Fed Chairman Powell: “The water is still flowing”, inflation is under control

Spark Global Limited reports:

US stock markets on Thursday extended a slump from the previous day, but again reversed course following comments by US Federal Reserve Chairman Colin Powell at a Senate hearing.

The Nasdaq was down more than 1 percent at the start of the session, while the S&P 500 was down about 0.5 percent and the Dow was down about 0.3 percent. But after 40 minutes of trading, the three indexes collectively began to pull higher, with the S&P 500 up more than 1.14 percent, the Nasdaq up about 0.99 percent and the Dow up 1.35 percent by the end of the day.

This week two consecutive days out of the “rescue”, Powell on earth to the outside world to convey what important message?

According to Time Finance, here are some of the highlights of Powell’s remarks over the past two days:

1. The water is still flowing. The Fed will keep its bond-buying program unchanged and continue to provide monetary policy support to meet its inflation and employment goals. If there is a change in its plans, the Fed will give markets a clear indication of when to scale back its bond purchases and when to raise interest rates.

2. Fear inflation and higher U.S. debt. Despite the sharp rise in Treasury yields and rising inflation fears this year, price pressures have remained largely muted and the direction of US inflation “hasn’t changed on a dime”. That may take three years to achieve the Fed’s previous target of an average inflation rate of 2%. The Fed also has the tools to deal with unwanted inflation if it does.

3. The Labour market is weak and economic recovery should aim at achieving maximum employment. Powell noted that the real unemployment rate stood at 10 percent in January, and the job market was still 10 million fewer than before the COVID-19 outbreak.

4. This year will be the year the Fed engages with the public about digital dollars, and digital dollars will likely require legislative authorization.

At present, the market also focuses on the following two issues:

First, the yield on the 10-year Treasury note has surged from 0.9% at the start of the year to above 1.4% as the U.S. economy recovers. Will the continued rise in U.S. debt cause turmoil in U.S. and even global financial markets?

Second, will the Biden administration’s upcoming $1.9 trillion stimulus plan cause the U.S. economy to overheat and thus absorb the risk of higher inflation down the road?

Mr Powell’s testimony over the past two days offered a glimpse of the response to both questions. First, Powell thinks the US bond interest rate is not enough to fear. Second, the Fed believes that inflation is now under control and that the recovery has yet to burn through.
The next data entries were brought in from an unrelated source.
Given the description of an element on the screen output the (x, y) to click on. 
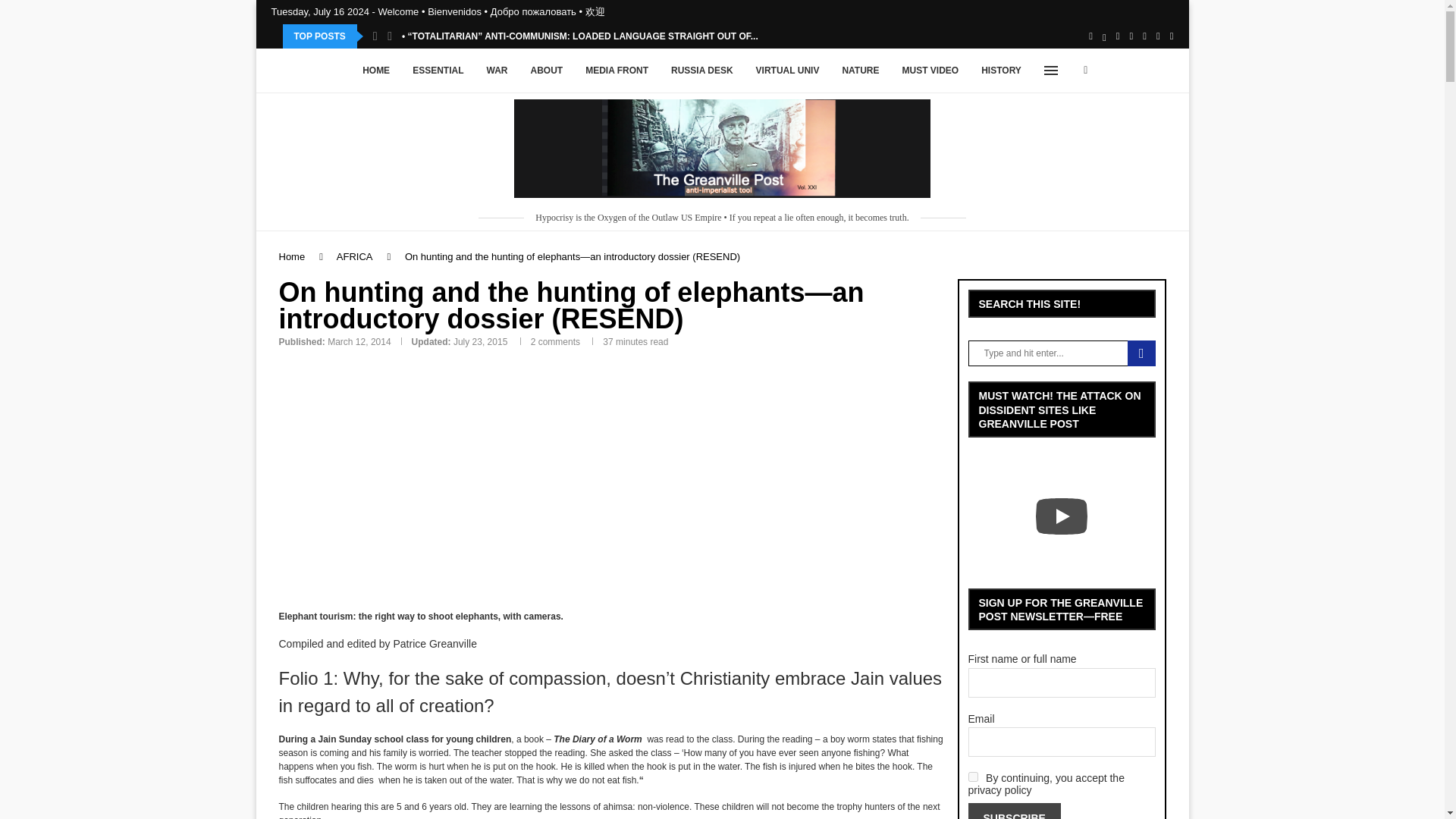
Subscribe (1013, 811)
View PDF (403, 431)
on (972, 777)
Print Content (646, 431)
Given the description of an element on the screen output the (x, y) to click on. 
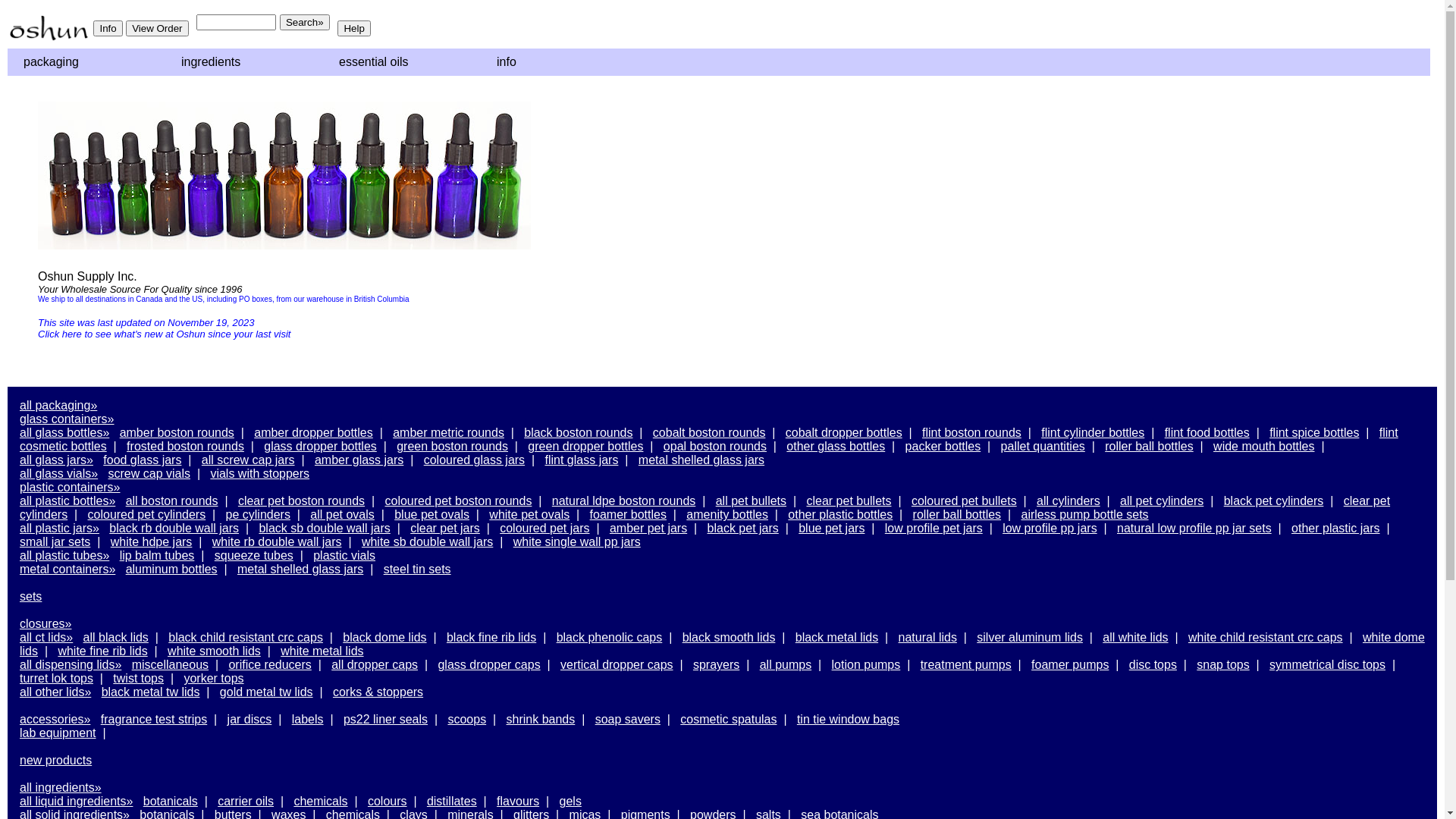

From the United States stock market, the recent United States technology stocks have been seven consecutive trading days of decline. As a result, the global stock market almost all shrouded in the U.S. debt and inflation are both higher under the cloud.

But is Mr Powell deluding himself? What will happen if these two fires continue to burn?

In the bond market, the yield on the 10-year Treasury rose above 1.4 per cent during the US trading session on February 25. The multi-day rally in U.S. Treasuries has driven up global bond yields, with the yield on the 10-year German Bund rising to 0.29% from minus 0.62% in mid-December. Australia’s 10-year bond yield has risen above pre-pandemic levels to 1.61%; Japanese bond yields this week rose above 0.1% for the first time since 2018.

Visible, US debt has led the world into the next wave of inflation expectations.

Spark Global Limited reports:

Many analysts had argued that a sustained rise in the 10-year Treasury yield, which acts as an anchor for global risk-free interest rates, would kill the valuations of U.S. growth stocks. Not only that, UBS also believes that the continued rise in U.S. debt will spread to Asian stock markets.

A yield of 1.5% on 10-year U.S. Treasury bonds would mean a 3% reduction in the fair value of Asian growth stocks, UBS calculates. If Treasury yields reach 2%, the “fair value” of such stocks will be reduced by 10%; A 2.5% yield would reduce the ‘fair value’ of growth stocks by 15%.

And A-shares, Hong Kong shares and other Asian markets are bracing for A consolidation.